:: Provided data ::

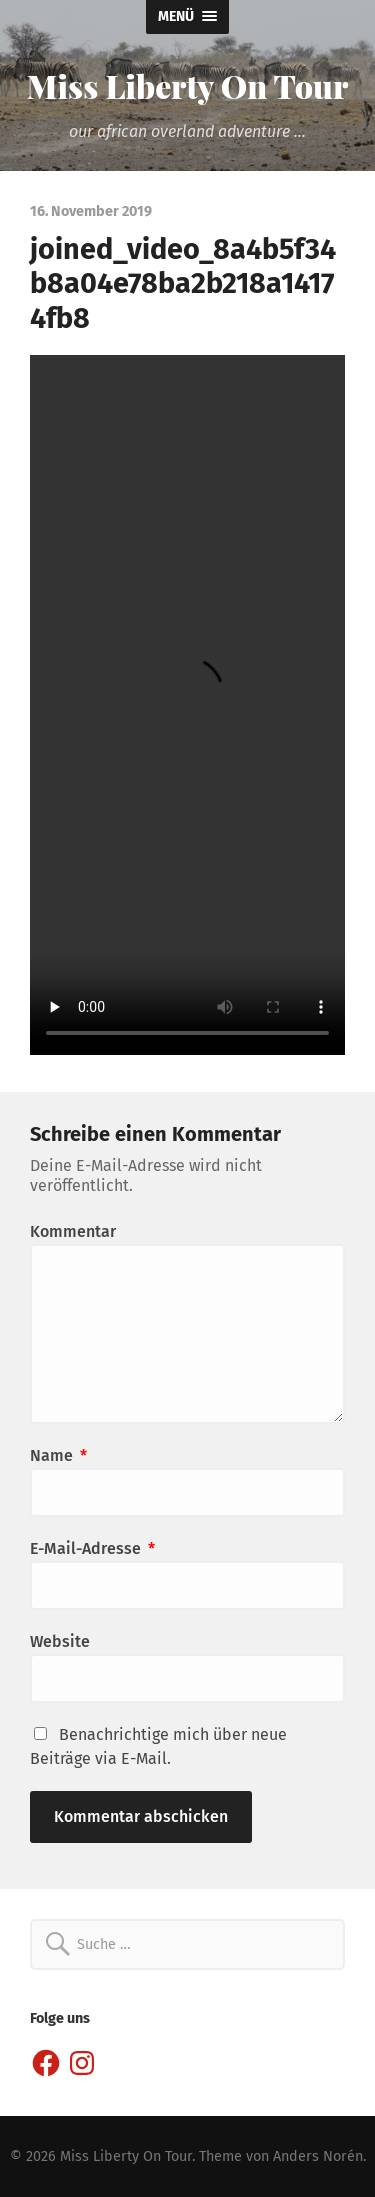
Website (60, 1641)
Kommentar (73, 1231)
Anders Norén (318, 2156)
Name (58, 1455)
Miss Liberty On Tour (188, 85)
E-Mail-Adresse (92, 1548)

:::

Recast the records as a JSON list of strings, one string per line, starting at the line containing "Anders Norén (318, 2156)" and running through the last line of the records, with both ends included and blank lines omitted.

### Response below
[
  "Anders Norén (318, 2156)",
  "Name (58, 1455)",
  "Miss Liberty On Tour (188, 85)",
  "E-Mail-Adresse (92, 1548)"
]